RL Arm Tracking ·

Turning physics on, and a nagging decision

Turned dynamics on for the first time with a classical IK + PD controller tracking a moving circle, and found the Panda's actuators are already PD tuned. Now weighing how much RL to take on before the deadline.

What I’m trying to achieve

Today’s goal is to close out classical methods for controlling the robot arm using PD control. That means I need to map a trajectory and move the arm along that path.

Context

Until now, we have not touched any real physics. The mj_forward function we’ve been calling has only ever been rotating actuators directly. No forces!

With yesterday’s inverse kinematics, we essentially created a geometry calculator. Very neat, but not very useful alone.

Introducing PD control!

τ = Kp·(q_des − q) − Kd·q̇

TermQuantityUnits
q_des - qangle errorrad
Kpstiffness, torque per radian of errorN·m / rad
q-dotjoint angular velocityrad/s
Kddamping, torque per unit angular speedN·m·s / rad
τtorqueN·m

We’re reusing yesterday’s IK to solve for the data.qpos which gives the desired data.xpos[hand_id], it’s not instant but it’s fast enough to give us a q_des for each joint. We can feed that q_des into our PD controller formula above to figure out the right torque to apply to each joint.

Research

What does the trajectory look like?

I’ll create a moving point. If I take the error between the arm and the moving target, I’ll have a trajectory. Clean.

Oh no way… the arm is already PD tuned:

τ = 4500·(ctrl − q) − 450·q̇ <- does this look familiar?

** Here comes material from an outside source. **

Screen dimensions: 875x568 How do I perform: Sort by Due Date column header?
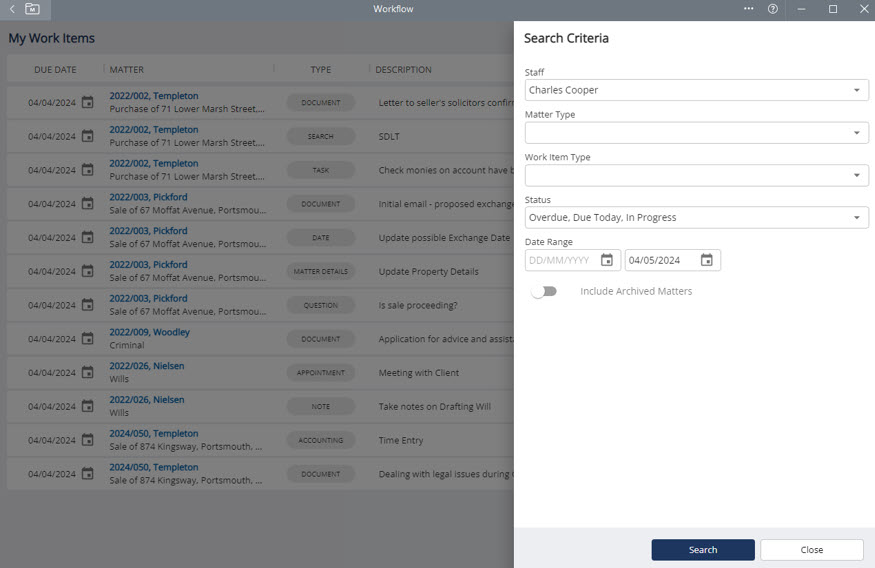[55, 70]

It’s the same equation we defined above, just with Kp and Kd given to us! It was in the XML file. MuJoCo runs it every mj_step, on each joint. Awesome!

How are the IK and PD loop synced?

IK feeds the PD, but IK also needs time to compute the best data.qpos… we can run both in parallel and always feed the best IK-generated data.qpos to the PD loop… or we can be blocking.

I’m just going to let the IK run all the way (it’ll be super fast anyway) before feeding the PD.

The nagging feeling & clarifying earlier logs

My earlier logs were confusing. I stated that the RL would operate purely in Cartesian space, and I claimed I would reuse the IK loop. I was planning on always using IK + PD (in both the classical and RL case).

I’m having second thoughts about this approach, and here’s why:

a) In the IK + PD (classical controller), we have a delta which we calculate directly with:

current = data.xpos[hand_id]

error = TARGET - current

Then we run this error through IK (the geometry solver). We take that output and run it through PD (the physics solver, done through mj_step). This gives us a smooth control loop.

b) With RL, I was planning on letting the model choose the right value to feed to IK. I wrote that I was even going to give it error (same as above), and reward it for finding a better error that stabilised the arm downstream. Basically… I’d be training RL to learn a feed-forward correction.

This might be too easy… and it depends on the trajectory I choose. But it’s nagging at me… this is an RL challenge, after all.

To summarise, I have four options here:

NameGeometry solved byDynamics solved byDifficulty
ivRL + IK + PDIKPDtrivial, RL only guides on top
iiiRL + PDRLPDmedium, RL discovers inverse kinematics
iiIK + RLIKRLmedium, RL learns the torque/dynamics
iRL end-to-endRLRLhard, RL learns both

Options (iii), (ii), and (i) are all more impressive than what I had in mind. I’m struggling to decide right now… the risk of over-reaching is simply too great.

Experiment

I deferred the scope decision to tomorrow.

  1. I refactored the ik_demo.py into ik.py so I could reuse it.
  2. I introduced pd_demo.py

Here’s the GitHub link, and here are some videos:

The arm tracking a moving circle with a little lag. Computing the angles and physics each step pulls it off the ideal path.

The arm responding to a trajectory beyond its joint limits.

Driving questions

  • Which of the four options (RL+IK+PD, RL+PD, IK+RL, or RL end-to-end) gives me real RL learning while still fitting the submission deadline?
  • How can I improve the visualisation’s performance?
  • How can I improve the visualisation’s aesthetics?

Next

  • Choose the extent to which I’m using RL.